登录 EN

添加临时用户

基于出租车轨迹的多尺度交通出行行为研究

Multi-scale Modeling of Traffic Travel Behavior based on Taxi Trajectories

作者:丁诗婷
  • 学号
    2020******
  • 学位
    硕士
  • 电子邮箱
    dst******com
  • 答辩日期
    2023.05.14
  • 导师
    李志恒
  • 学科名
    电子信息
  • 页码
    66
  • 保密级别
    公开
  • 培养单位
    599 国际研究生院
  • 中文关键词
    出租车轨迹,轨迹挖掘,顺序模式,多尺度,轨迹聚类
  • 英文关键词
    taxi trajectories,trajectory mining,sequential pattern,multi-scale,trajectory clustering

摘要

位置信息设备对移动物体进行追踪和记录产生大量的轨迹数据,是智能交通系统中重要的数据源之一。利用轨迹数据进行出行行为建模是近年来智能交通系统领域中的热潮,广泛应用在轨迹预测、兴趣区域发现、交通拥堵等方面。

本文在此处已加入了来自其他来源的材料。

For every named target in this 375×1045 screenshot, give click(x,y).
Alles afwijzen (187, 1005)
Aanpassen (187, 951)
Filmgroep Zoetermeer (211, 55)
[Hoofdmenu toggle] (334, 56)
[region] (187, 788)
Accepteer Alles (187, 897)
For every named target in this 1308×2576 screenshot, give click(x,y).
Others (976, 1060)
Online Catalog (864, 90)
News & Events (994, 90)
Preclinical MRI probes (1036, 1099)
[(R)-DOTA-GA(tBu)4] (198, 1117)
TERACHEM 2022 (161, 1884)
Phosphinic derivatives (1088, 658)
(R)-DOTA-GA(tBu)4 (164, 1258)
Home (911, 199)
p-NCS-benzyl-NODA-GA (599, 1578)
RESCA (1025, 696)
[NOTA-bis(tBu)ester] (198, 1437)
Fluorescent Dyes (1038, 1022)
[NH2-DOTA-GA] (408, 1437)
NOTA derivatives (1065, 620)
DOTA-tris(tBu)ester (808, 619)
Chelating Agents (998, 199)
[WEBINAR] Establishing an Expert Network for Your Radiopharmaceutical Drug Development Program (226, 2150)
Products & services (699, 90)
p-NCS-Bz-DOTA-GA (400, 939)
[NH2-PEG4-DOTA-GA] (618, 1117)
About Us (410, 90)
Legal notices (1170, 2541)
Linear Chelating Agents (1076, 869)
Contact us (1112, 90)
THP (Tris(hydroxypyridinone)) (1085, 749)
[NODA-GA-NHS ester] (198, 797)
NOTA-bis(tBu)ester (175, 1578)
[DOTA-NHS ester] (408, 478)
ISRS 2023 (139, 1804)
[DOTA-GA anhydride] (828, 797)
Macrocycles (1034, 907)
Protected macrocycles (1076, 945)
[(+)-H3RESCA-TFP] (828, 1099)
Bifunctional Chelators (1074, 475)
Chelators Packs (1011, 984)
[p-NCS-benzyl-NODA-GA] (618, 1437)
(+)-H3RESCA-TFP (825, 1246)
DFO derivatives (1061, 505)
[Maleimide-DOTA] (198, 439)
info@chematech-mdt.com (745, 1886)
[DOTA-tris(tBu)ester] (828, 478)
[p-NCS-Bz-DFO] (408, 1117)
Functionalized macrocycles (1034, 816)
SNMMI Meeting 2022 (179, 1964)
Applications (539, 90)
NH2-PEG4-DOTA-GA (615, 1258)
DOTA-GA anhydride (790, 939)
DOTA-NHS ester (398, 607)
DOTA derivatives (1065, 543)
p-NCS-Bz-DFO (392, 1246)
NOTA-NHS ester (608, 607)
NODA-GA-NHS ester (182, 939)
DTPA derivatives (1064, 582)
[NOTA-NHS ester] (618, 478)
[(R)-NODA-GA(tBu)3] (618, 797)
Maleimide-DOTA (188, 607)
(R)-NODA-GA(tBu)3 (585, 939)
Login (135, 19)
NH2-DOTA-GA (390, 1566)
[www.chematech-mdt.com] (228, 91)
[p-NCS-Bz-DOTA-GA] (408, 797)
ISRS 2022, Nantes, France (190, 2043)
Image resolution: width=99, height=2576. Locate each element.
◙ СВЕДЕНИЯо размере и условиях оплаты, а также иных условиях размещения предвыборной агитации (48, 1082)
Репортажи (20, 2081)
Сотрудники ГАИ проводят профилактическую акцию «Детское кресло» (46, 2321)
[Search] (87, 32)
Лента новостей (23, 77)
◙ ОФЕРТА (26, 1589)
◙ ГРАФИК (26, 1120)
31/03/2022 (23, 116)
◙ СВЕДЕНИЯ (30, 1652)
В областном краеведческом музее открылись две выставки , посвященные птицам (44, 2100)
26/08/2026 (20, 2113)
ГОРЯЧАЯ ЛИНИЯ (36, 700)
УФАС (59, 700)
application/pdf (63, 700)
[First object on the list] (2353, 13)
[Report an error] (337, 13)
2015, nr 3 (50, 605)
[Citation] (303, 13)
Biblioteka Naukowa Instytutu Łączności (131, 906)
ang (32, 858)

交通出行行为建模常基于聚类得到的宏观层面的轨迹分布。然而,轨迹数据的特点限制了聚类结果的有效性。此外,聚类是针对整条轨迹,容易忽略轨迹中的局部信息如多条轨迹之间的相似处。在多条轨迹中,高重复性的路径意味该路径在特定时刻被大部分人群所选择。这类重复路径也称顺序模式(Sequential Pattern),是指一定数量的移动物体在类似的时间段中以相似的顺序在地点中移动,其挖掘的过程称为顺序模式挖掘(Sequential Pattern Mining)。顺序模式挖掘能够有效提取轨迹数据中的出行行为模式,是一种中观层面的分析,能够挖掘不同热点区域之间的相关性。因此,本文提出了一种基于车辆轨迹数据的多尺度时空交通出行行为模式建模的框架。该框架通过结合宏观层面时空分布和中观层面的轨迹分布以挖掘不同尺度下的交通出行行为特征。 为了解决针对车辆轨迹的顺序模式挖掘所遇到的模糊性、不确定性和冗余模式输出的问题,本文提出一个车辆轨迹数据挖掘的数据处理框架。该框架基于地图分割和映射,并将数据离散化。处理过程中同时减少模式挖掘结果中的冗余模式。针对中观层的模式挖掘,本文挑选八个具有代表性的算法,涵盖了不同的搜索方式、数据库形式和约束形式,进行对比实验来比较它们之间输出的模式数量、内存消耗和运行时间。最后,本文分析并验证了连续约束对于车辆轨迹的有效性。针对宏观层面的轨迹挖掘,本文采用时空聚类方法ST-DBSCAN。为了解决庞大数据点量导聚类算法无法有效聚类,在聚类中加入顺序模式挖掘的结果作为局部轨迹信息。聚类则以轮廓系数作为指标,利用k-近邻方法和超参数搜索来寻找最适当的参数。 本文提出的框架突破传统的单一尺度的视角,得到更全面且精细的行为建模。宏观层面的聚类加入局部频繁轨迹信息而得到有效的宏观层面的出行行为。在中观层面的顺序模式挖掘的算法上,通过实验验证了连续约束对于轨迹数据能够以更少的模式数量精简地代表了完整结果集中的模式,在时间和内存消耗上也优于无约束算法。最后,将得到的结果在北京市地图进行可视化分析和方法验证。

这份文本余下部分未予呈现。